Characterization of Partial Fluorescence Recovery
The incomplete recovery in photobleaching experiments has been attributed to a lack of mobility of a fraction of dye molecules because of microcompartmentation or irreversible immobilization. Recently, for photobleaching studies of membrane proteins, an alternative explanation for incomplete recovery has been proposed based on anomalous subdiffusion (Feder et al., 1996). We conducted several types of experiments to investigate the low percentage recovery for the largest solutes, including measurements in concentrated dextran solutions, in swollen and shrunken cells, and in cells using different bleach beam intensities, beam spot sizes, and recovery time acquisitions.

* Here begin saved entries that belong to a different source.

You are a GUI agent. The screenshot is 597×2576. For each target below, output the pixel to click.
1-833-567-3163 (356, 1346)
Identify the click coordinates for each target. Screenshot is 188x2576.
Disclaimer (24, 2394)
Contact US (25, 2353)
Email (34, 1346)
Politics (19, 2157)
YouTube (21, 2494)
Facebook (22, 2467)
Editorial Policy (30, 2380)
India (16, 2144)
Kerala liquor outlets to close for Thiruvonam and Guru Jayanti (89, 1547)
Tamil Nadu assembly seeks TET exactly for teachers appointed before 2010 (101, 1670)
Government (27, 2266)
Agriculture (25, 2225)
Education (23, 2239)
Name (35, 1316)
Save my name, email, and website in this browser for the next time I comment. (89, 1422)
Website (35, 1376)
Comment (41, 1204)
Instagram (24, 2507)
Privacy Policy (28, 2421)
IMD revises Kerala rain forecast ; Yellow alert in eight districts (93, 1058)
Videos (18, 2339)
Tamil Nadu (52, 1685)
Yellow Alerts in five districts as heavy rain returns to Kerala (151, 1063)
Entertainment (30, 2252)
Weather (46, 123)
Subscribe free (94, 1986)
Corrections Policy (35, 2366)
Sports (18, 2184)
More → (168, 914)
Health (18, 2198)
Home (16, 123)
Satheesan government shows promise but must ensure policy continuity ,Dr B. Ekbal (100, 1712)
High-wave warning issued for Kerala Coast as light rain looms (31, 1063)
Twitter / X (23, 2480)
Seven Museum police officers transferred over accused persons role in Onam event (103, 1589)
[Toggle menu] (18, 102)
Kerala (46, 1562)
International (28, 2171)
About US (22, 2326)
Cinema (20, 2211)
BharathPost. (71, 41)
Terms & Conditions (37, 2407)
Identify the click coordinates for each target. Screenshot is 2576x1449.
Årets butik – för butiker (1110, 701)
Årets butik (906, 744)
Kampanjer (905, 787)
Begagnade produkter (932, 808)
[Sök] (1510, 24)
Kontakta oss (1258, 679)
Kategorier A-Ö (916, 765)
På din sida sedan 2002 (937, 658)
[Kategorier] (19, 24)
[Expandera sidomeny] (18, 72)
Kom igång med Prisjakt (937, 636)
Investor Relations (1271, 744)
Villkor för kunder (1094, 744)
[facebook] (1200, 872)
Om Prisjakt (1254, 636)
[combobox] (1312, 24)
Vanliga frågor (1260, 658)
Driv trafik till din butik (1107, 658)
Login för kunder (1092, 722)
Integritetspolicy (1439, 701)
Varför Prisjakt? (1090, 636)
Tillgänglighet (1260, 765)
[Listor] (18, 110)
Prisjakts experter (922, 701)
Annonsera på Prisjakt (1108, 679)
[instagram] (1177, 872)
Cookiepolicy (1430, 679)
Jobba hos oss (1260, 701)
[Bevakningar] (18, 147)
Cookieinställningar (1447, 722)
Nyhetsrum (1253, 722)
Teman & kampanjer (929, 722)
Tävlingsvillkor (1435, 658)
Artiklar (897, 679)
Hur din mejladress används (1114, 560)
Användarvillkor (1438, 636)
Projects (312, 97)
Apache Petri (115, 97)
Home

To determine whether mobile macromolecular solutes could affect the percentage recovery, the translational diffusion of various FITC-dextrans was measured in solutions containing (unlabeled) dextrans of different sizes (40, 70, 500, 2,000 kD), each at a concentration of 15% vol. Kao et al. (1993) reported that diffusion of fluorescein in 15% vol dextran was slowed about threefold compared with that in water, and that the magnitude of slowing did not depend on dextran size. The percentage recovery for photobleaching of FITC-dextrans in the dextran solutions was consistently >97%, suggesting that simple mobile obstacles in the concentration range studied here cannot account for the incomplete fluorescence recovery in cells. Fig. 7,A shows the dependence of FITC-dextran diffusion coefficient on the size of unlabeled dextran. Diffusion of the smallest FITC-dextran (4 kD) did not depend on the size of the larger unlabeled dextrans, in agreement with the paradigm that it is the concentration but not the size of large obstacles that determines the diffusion coefficient of a smaller fluorescent probe (Phillies, 1987, 1989; Furakawa et al., 1991). Diffusion of the larger FITC-dextrans was slowed with increased size of the unlabeled dextrans; the dependence showed a saturation phenomenon in which diffusion became independent of dextran size when the size of the unlabeled dextran was large relative to the FITC-dextran. In cells (Figs. 4,D and 5,B), it was found that D/Do for the FITC-dextrans was ∼0.26 and independent of dextran size. From the results in artificial dextran solutions in Fig. 7 A, it is concluded that the effective concentration of “obstacles” in cytoplasm is just under 15%, and that the effective size of the obstacles is >∼70 kD.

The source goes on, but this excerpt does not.